Look through the data below for the line with "Instruction: Click the February", and transcribe it exactly together with each line after it up to and including the line with "Take a snapshot". Give nothing else.

━━━ Data supplied

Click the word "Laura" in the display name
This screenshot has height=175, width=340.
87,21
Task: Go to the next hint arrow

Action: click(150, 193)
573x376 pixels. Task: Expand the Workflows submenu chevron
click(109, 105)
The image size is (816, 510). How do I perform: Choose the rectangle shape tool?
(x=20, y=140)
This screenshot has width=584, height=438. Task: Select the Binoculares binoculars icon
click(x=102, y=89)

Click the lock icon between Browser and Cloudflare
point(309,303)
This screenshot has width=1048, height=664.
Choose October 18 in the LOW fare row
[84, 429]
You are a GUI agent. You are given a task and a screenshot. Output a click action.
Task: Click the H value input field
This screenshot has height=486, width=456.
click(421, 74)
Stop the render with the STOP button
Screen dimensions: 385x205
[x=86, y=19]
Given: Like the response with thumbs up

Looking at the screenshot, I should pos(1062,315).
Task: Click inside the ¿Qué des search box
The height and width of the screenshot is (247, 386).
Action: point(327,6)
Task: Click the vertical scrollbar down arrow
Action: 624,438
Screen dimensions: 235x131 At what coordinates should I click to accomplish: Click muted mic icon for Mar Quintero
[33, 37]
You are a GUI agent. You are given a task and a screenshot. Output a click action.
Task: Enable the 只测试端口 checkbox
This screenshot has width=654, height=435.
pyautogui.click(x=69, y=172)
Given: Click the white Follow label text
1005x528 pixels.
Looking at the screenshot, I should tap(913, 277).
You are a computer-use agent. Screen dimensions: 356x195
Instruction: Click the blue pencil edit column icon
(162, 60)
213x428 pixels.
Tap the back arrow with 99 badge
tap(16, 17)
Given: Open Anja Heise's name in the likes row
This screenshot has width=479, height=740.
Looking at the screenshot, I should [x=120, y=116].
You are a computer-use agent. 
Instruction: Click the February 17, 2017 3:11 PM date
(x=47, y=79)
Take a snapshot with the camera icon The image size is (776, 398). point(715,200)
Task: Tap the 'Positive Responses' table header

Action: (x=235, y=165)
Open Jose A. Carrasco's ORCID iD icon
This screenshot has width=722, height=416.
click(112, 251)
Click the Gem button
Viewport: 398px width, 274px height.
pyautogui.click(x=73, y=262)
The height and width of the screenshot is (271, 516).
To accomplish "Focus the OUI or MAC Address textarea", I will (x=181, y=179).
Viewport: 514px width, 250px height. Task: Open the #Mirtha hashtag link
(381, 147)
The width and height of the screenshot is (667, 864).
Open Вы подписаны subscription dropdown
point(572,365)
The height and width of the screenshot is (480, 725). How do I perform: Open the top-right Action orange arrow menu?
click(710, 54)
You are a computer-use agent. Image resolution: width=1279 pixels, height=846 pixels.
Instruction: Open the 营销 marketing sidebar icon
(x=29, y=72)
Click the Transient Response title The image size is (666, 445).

━━━━━━

:: Exercise response ::
Instruction: Click the February 17, 2017 3:11 PM date
(x=47, y=79)
Take a snapshot with the camera icon The image size is (776, 398). point(715,200)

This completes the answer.